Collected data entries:
★ ★ ★

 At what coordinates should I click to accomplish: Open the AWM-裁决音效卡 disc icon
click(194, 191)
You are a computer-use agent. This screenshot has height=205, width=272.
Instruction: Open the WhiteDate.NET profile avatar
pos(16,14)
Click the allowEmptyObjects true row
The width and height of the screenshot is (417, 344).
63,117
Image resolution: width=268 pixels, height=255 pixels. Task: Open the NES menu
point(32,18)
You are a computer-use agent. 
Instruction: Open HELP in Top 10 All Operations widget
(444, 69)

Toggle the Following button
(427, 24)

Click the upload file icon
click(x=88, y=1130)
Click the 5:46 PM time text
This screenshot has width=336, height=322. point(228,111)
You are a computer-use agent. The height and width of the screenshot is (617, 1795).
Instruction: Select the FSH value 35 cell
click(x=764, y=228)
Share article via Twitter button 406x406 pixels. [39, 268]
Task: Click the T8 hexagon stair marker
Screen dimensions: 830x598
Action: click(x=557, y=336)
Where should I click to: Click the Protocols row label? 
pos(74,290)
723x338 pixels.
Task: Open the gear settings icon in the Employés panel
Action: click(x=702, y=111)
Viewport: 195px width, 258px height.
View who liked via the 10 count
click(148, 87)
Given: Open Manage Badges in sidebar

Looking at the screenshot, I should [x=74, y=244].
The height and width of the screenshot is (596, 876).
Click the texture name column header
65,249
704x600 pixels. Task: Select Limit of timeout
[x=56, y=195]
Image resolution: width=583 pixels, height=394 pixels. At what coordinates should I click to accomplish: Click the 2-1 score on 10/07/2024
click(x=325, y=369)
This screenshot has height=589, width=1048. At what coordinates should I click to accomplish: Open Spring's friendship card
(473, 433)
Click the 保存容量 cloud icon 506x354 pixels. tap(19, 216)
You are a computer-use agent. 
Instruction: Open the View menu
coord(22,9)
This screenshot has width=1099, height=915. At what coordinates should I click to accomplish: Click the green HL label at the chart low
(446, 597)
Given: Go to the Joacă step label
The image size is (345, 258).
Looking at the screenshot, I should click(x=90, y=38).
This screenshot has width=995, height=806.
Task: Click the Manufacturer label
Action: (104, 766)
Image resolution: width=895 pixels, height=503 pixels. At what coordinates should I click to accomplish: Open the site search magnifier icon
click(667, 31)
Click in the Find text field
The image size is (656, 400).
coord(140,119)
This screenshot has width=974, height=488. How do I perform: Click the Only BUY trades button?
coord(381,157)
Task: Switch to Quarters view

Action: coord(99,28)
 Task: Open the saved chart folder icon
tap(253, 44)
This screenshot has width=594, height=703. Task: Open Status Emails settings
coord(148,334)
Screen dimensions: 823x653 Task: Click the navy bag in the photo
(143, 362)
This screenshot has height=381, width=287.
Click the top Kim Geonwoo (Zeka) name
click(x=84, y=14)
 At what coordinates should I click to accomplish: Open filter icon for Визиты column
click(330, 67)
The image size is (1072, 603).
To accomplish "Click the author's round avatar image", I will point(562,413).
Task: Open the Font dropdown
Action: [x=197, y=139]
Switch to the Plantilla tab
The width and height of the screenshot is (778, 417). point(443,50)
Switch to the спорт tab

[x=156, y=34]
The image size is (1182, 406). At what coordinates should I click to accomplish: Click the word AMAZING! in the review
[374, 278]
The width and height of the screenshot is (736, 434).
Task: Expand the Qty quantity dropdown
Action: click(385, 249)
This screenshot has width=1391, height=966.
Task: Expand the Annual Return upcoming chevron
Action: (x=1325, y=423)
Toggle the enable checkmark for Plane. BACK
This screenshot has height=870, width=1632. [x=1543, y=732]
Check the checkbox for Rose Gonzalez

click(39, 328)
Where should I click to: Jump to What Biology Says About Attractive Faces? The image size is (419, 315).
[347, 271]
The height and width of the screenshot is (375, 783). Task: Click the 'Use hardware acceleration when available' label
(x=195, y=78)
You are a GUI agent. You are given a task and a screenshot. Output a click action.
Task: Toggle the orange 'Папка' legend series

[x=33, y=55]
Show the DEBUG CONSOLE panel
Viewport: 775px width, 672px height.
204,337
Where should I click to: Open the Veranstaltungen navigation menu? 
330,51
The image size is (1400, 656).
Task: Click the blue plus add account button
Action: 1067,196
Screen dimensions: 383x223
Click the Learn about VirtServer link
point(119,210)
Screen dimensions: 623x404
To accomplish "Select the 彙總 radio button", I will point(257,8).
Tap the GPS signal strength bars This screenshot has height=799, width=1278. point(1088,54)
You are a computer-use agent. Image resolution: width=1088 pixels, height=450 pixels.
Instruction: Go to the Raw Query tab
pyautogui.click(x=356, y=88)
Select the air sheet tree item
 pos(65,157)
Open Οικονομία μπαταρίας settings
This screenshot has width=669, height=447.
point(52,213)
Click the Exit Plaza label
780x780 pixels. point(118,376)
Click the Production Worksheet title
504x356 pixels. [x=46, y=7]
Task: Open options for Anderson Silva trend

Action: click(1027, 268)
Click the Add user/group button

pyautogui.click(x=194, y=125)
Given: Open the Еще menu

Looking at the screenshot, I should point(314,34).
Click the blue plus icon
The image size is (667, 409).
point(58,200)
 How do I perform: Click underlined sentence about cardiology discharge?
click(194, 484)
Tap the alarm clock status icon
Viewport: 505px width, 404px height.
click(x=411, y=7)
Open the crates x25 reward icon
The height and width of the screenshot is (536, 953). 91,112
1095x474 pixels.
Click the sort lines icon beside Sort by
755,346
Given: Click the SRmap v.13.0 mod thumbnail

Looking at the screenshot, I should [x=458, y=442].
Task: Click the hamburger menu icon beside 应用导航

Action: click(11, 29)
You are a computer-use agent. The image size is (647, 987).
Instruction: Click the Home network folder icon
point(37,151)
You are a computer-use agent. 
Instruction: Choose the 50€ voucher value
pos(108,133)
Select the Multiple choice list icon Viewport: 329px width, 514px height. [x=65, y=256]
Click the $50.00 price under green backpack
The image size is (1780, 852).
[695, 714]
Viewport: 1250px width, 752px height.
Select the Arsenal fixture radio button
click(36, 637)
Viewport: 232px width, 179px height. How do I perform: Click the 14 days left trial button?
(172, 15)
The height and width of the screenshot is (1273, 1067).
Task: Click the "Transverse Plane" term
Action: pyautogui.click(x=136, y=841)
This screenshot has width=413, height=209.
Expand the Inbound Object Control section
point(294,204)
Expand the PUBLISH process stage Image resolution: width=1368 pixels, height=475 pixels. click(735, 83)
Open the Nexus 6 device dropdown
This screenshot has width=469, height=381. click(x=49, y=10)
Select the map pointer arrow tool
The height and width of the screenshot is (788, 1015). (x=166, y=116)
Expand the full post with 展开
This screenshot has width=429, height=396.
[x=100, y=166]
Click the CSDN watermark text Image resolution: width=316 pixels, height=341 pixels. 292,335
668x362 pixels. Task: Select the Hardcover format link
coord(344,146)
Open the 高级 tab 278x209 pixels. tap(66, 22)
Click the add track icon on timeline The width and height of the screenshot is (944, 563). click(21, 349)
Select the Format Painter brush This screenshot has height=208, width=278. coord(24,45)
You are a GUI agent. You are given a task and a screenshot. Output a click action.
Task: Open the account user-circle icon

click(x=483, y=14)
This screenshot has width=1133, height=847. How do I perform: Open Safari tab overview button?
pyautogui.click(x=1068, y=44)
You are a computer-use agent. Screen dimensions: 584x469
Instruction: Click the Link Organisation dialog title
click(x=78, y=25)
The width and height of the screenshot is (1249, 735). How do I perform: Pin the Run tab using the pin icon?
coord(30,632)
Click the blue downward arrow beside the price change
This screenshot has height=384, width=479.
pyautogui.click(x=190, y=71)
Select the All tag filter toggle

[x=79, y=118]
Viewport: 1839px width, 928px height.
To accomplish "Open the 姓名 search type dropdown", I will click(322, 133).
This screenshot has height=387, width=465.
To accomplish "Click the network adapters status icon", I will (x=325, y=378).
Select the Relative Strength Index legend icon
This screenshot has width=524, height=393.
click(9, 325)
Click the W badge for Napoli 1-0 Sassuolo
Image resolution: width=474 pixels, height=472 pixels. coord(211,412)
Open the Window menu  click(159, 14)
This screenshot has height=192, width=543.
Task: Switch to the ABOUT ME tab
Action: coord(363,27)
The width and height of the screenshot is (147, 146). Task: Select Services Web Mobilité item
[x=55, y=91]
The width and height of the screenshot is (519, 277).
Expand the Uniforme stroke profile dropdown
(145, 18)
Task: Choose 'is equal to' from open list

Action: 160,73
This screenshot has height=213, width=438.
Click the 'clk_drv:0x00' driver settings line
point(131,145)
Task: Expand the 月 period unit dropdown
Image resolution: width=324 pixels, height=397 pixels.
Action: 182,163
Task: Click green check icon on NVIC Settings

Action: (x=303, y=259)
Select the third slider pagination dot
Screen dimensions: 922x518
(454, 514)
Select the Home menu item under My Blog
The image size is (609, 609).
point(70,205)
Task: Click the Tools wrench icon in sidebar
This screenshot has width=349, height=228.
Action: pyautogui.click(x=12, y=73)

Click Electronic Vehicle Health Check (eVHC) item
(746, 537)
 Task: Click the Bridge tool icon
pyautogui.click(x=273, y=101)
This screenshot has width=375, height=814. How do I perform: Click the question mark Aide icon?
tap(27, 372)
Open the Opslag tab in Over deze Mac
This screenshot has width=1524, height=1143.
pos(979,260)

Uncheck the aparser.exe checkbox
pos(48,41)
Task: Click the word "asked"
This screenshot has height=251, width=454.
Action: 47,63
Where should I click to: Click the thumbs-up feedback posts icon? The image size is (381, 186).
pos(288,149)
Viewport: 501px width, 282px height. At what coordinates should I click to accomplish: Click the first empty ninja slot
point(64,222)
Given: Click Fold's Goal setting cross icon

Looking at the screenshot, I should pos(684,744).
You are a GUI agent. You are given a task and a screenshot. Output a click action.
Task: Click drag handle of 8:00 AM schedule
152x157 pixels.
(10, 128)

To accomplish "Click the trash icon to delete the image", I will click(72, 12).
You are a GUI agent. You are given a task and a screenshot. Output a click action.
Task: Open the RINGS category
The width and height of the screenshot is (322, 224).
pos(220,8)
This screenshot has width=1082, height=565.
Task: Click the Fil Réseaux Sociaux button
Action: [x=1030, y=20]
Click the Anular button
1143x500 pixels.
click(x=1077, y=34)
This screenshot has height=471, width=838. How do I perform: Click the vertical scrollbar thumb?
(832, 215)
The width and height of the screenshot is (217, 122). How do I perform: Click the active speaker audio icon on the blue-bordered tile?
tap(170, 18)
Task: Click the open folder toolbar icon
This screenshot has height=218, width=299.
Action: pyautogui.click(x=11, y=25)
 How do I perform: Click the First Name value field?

★ ★ ★

EXERCISE DESCRIPTION: Reading through the records above, report each line in which the string "computer" is found.

ANSWER TO THE EXERCISE:
You are a computer-use agent. This screenshot has height=205, width=272.
You are a computer-use agent. 
You are a computer-use agent. The height and width of the screenshot is (617, 1795).
You are a computer-use agent. 
You are a computer-use agent. Image resolution: width=1088 pixels, height=450 pixels.
You are a computer-use agent. The image size is (647, 987).
You are a computer-use agent. 
You are a computer-use agent. Screen dimensions: 584x469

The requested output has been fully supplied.